▶ [PAGE EXTRACT]
--- Start ---
So let’s start by taking a look at the Renaissance. “What’s that?” I hear the uneducated amongst you cry. Well, the Renaissance was, in simple terms, “a time of revival of art, literature, and learning in Europe”, which began in the 14th century and extended to the 17th century, thus “marking the transition from the mediaeval to the modern world.” So what’s this got to do with English? Quite a lot, in fact.

As scholars were rediscovering the works of many classical scholars of Greek and Roman times, their works were coming into demand by the newly-emerging merchant classes of Britain. However, most of these newly wealthy merchants were not quite up to the mark in their educational achievements, being virtually illiterate in the typical language of scholarship and learning, which was still clearly Latin. Either that, or they were unwilling to struggle with the language, so they therefore needed translations into English to satisfy their curiosity. Enter the recently developed printing presses, who were keen to produce the texts that the new burgher classes wanted to read.
--- End ---
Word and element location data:
--- Start ---
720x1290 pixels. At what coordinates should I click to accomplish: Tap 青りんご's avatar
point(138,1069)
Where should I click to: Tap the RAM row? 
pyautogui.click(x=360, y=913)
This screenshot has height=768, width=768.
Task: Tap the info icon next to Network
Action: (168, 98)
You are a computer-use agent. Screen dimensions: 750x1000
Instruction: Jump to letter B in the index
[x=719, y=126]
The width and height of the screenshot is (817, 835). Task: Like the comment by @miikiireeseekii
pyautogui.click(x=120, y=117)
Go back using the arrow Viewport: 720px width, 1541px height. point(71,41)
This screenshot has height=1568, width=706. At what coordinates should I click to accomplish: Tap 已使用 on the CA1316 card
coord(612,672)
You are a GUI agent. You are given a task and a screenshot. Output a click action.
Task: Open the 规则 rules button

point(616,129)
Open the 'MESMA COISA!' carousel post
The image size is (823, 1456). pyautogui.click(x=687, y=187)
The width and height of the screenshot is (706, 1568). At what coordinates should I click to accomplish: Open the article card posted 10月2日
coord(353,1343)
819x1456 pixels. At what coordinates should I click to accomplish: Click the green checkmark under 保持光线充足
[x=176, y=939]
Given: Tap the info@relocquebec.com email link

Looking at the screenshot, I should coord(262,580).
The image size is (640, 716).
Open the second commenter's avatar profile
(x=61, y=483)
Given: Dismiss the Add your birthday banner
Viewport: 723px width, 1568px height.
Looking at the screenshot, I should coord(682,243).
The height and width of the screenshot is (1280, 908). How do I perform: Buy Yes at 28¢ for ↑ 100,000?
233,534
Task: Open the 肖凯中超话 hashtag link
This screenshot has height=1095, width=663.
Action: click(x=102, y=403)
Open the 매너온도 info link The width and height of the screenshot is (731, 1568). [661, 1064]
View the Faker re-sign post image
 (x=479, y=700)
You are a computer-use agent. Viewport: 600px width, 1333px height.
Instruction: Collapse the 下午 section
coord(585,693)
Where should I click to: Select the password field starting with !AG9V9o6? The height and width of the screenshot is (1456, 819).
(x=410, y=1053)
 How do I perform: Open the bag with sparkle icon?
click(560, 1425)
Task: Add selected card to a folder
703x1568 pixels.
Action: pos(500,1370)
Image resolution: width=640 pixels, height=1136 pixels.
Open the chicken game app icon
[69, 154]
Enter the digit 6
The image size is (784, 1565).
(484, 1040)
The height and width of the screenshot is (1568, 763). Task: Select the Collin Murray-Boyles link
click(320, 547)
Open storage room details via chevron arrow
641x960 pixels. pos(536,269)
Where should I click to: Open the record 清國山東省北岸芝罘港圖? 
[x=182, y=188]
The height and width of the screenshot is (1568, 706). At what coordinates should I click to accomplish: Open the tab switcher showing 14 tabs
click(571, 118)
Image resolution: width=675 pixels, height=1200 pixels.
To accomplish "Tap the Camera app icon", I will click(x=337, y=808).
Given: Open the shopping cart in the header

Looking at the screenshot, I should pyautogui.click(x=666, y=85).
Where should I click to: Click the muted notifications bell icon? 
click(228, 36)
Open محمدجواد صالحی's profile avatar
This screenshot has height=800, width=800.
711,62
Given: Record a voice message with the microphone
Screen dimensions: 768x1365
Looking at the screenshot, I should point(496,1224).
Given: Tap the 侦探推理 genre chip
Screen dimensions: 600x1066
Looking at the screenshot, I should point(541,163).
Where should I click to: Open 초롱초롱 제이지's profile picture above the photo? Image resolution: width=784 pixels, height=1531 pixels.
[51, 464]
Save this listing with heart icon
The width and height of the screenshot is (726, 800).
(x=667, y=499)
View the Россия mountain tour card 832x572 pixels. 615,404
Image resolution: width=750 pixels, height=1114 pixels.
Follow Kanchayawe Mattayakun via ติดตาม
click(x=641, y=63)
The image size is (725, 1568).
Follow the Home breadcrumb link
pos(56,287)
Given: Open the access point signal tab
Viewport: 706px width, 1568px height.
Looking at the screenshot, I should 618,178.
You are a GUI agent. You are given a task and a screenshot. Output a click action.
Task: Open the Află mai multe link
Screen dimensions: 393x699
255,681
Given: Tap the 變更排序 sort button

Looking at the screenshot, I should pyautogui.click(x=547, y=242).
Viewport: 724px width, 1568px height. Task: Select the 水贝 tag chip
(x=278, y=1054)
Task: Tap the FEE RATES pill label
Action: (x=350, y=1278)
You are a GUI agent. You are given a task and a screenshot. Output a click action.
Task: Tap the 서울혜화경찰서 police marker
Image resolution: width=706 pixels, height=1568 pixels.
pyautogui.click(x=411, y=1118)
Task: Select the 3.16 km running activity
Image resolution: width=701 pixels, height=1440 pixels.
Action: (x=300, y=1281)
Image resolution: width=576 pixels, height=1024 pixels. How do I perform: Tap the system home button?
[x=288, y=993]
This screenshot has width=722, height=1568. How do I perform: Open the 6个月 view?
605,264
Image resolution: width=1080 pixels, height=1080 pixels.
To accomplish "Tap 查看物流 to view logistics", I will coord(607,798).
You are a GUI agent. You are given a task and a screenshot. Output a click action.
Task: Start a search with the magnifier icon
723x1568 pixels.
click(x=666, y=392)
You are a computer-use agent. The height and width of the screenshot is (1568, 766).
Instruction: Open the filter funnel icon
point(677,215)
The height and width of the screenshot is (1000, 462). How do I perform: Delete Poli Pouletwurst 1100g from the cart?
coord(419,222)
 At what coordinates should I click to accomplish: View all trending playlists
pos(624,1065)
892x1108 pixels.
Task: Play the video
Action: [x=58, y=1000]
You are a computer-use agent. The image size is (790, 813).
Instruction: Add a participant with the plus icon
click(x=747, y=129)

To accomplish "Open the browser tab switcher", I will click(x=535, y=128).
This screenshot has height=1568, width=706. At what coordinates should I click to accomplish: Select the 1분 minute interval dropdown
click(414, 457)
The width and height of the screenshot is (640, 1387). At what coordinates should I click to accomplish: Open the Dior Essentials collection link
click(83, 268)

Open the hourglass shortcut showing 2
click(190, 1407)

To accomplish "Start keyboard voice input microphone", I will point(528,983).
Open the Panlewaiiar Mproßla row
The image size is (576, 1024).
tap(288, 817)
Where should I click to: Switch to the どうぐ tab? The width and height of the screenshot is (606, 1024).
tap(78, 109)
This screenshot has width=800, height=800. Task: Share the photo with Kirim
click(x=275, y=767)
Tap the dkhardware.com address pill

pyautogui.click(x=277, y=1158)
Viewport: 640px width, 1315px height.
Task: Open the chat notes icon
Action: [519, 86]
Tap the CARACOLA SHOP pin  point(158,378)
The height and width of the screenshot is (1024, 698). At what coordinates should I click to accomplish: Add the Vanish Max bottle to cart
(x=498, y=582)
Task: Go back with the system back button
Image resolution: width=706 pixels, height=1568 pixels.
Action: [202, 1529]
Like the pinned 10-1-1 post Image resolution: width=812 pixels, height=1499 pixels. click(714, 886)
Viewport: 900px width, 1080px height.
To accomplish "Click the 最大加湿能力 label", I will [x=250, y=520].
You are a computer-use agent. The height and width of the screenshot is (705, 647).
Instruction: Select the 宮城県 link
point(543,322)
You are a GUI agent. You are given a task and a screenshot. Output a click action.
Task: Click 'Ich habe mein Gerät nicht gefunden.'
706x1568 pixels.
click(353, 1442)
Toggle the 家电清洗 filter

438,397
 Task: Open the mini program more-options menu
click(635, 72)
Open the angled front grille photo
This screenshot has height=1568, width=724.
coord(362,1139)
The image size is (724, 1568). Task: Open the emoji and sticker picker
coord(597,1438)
--- End ---
▶ [EXERCISE TASKS]
**a)** According to the Renaissance passage, in which centuries did the Renaissance begin and end?
**b)** From the Renaissance passage, extract the text from "So let’s start" to "lot, in fact.".
The records aren't needed for this work.

▶ [ANSWERS FOR THE EXERCISE]
**a)** It began in the 14th century and extended to the 17th century.

**b)**
So let’s start by taking a look at the Renaissance. “What’s that?” I hear the uneducated amongst you cry. Well, the Renaissance was, in simple terms, “a time of revival of art, literature, and learning in Europe”, which began in the 14th century and extended to the 17th century, thus “marking the transition from the mediaeval to the modern world.” So what’s this got to do with English? Quite a lot, in fact.